Le token WLD a enregistré une hausse brutale de 27 % hier soir, dans le sillage d’un article de Forbes évoquant un projet exploratoire mené par Sam Altman pour lutter contre les bots en ligne. En toile de fond : l’hypothèse d’un réseau social biométrique reposant sur des mécanismes de vérification d’identité humaine, potentiellement liés à World Network.
Selon les informations rapportées, OpenAI réfléchirait à des moyens plus robustes de prouver qu’un utilisateur est bien un humain, alors que les plateformes sont de plus en plus saturées par des comptes automatisés et des contenus générés par IA. Parmi les pistes envisagées figureraient l’utilisation de Face ID d’Apple ou celle de l’Orb, le dispositif de scan d’iris développé par World.
Un mouvement de marché sans confirmation officielle
La réaction du marché a été immédiate. Le WLD a surperformé la majorité des grandes capitalisations crypto dans les heures qui ont suivi la publication de l’article, malgré l’absence de toute annonce formelle de partenariat entre OpenAI et World.

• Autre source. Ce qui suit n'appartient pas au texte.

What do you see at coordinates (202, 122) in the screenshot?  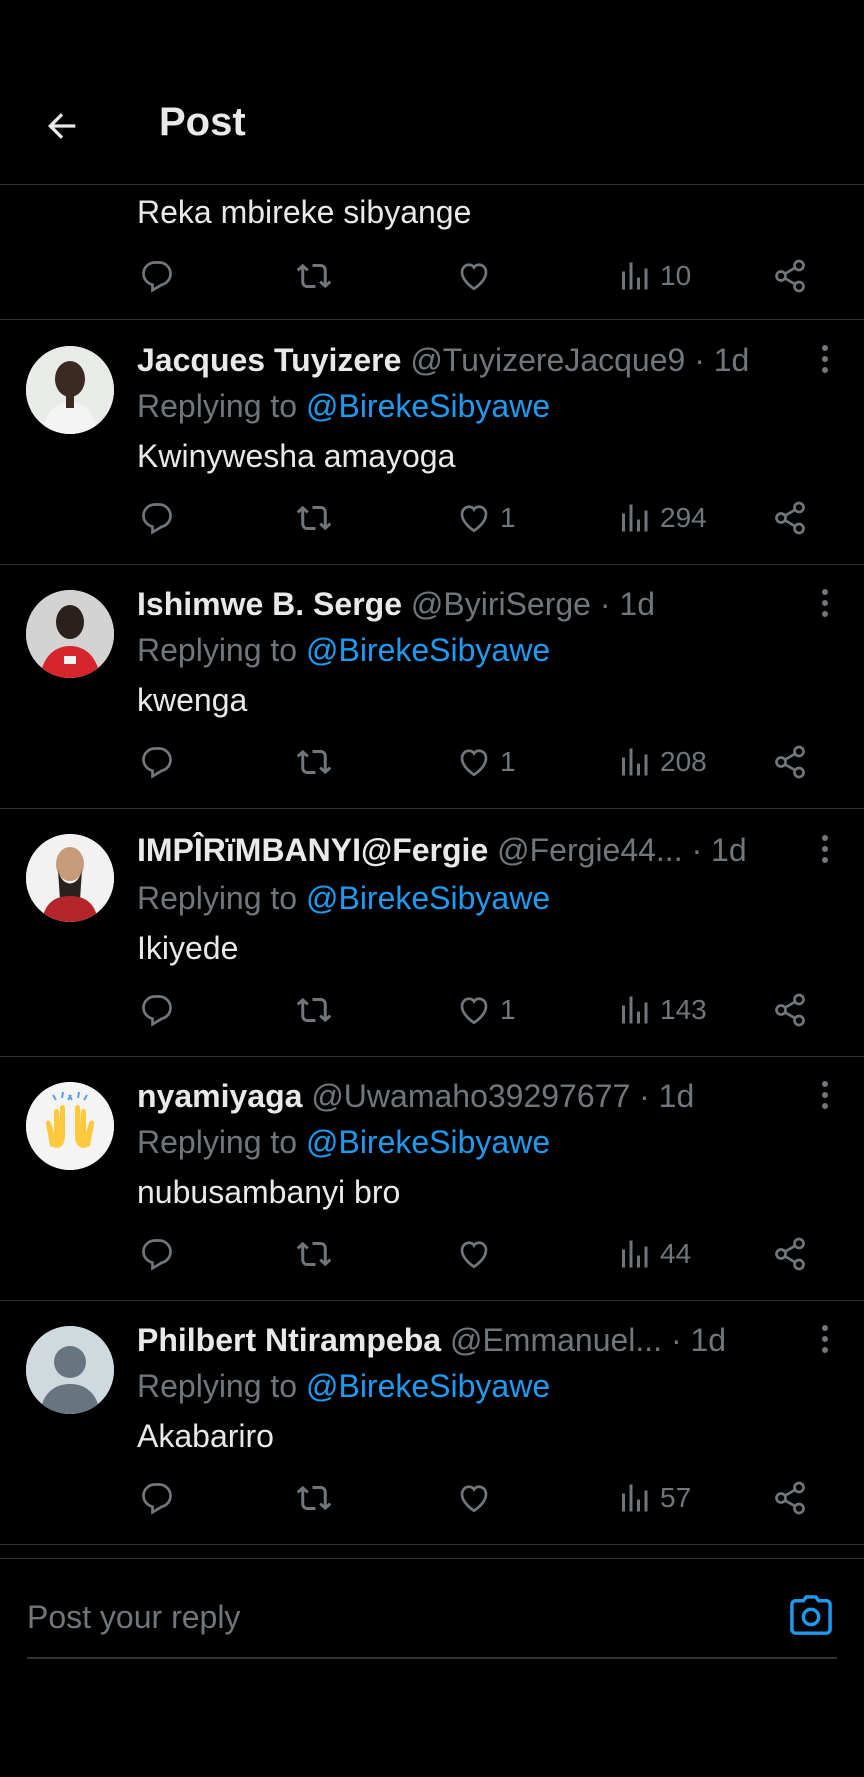 I see `page-title: Post` at bounding box center [202, 122].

World Network et la promesse de la “preuve de personne”
World Network, anciennement Worldcoin, repose sur un concept central : World ID, un système d’identité décentralisé présenté comme respectueux de la vie privée, conçu pour prouver qu’un individu est unique sans révéler son identité civile. Le projet affirme avoir déjà vérifié plusieurs millions de personnes à travers le monde.
Pour financer son développement, World a levé 135 millions de dollars lors d’une vente de tokens auprès de fonds majeurs du capital-risque crypto l’an dernier. Depuis son lancement, le projet suscite autant d’intérêt que de controverses, notamment en raison de l’usage de données biométriques.

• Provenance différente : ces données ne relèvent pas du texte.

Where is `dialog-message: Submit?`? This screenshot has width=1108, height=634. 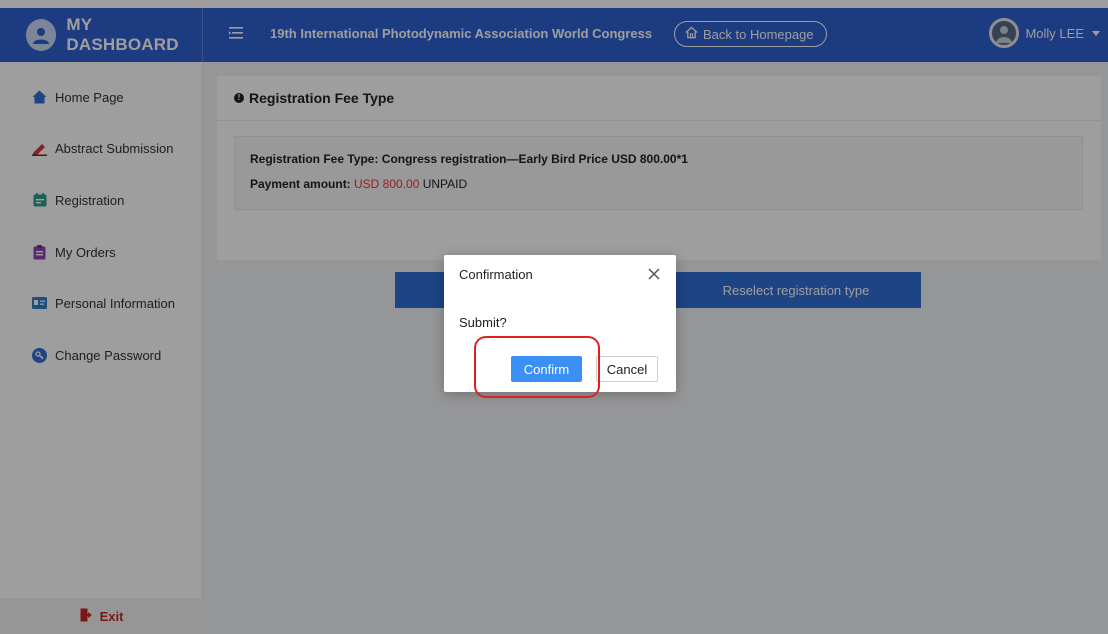
dialog-message: Submit? is located at coordinates (483, 322).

Une réponse à l’explosion des bots et de l’IA générative
Le contexte joue clairement en faveur de ce type de solution. Avec la démocratisation des outils d’IA générative, les réseaux sociaux et les plateformes en ligne font face à une montée rapide du spam, des faux comptes et de la désinformation automatisée. La notion de “preuve de personne” devient ainsi un sujet central dans les débats sur l’avenir d’internet.
Dans ce cadre, l’idée d’un réseau social ou d’une couche d’identité biométrique visant à filtrer les bots n’apparaît plus marginale. Elle soulève toutefois des questions majeures sur l’acceptabilité sociale, la protection des données et la gouvernance de tels systèmes.
Des obstacles réglementaires toujours présents
World n’avance pas sans résistance. Le projet a déjà fait face à des suspensions temporaires et à des enquêtes réglementaires, notamment au Kenya et au Royaume-Uni, où les autorités s’interrogent sur la collecte, le stockage et l’utilisation des données personnelles.
Ces frictions rappellent que, même si la technologie répond à un besoin réel, son déploiement à grande échelle reste conditionné à des cadres juridiques encore largement en construction.
Entre narration stratégique et réalité produit
La hausse du WLD reflète avant tout l’attrait du marché pour une thèse : celle d’un futur internet où l’identité humaine vérifiable devient une infrastructure clé. Reste à savoir si World sera l’acteur central de cette transformation, ou simplement l’un des nombreux candidats sur un terrain de plus en plus disputé.
À court terme, le mouvement de prix traduit surtout l’anticipation. À moyen terme, c’est la capacité du projet à naviguer entre innovation technologique, acceptation publique et contraintes réglementaires qui déterminera si cette narration peut se transformer en réalité durable.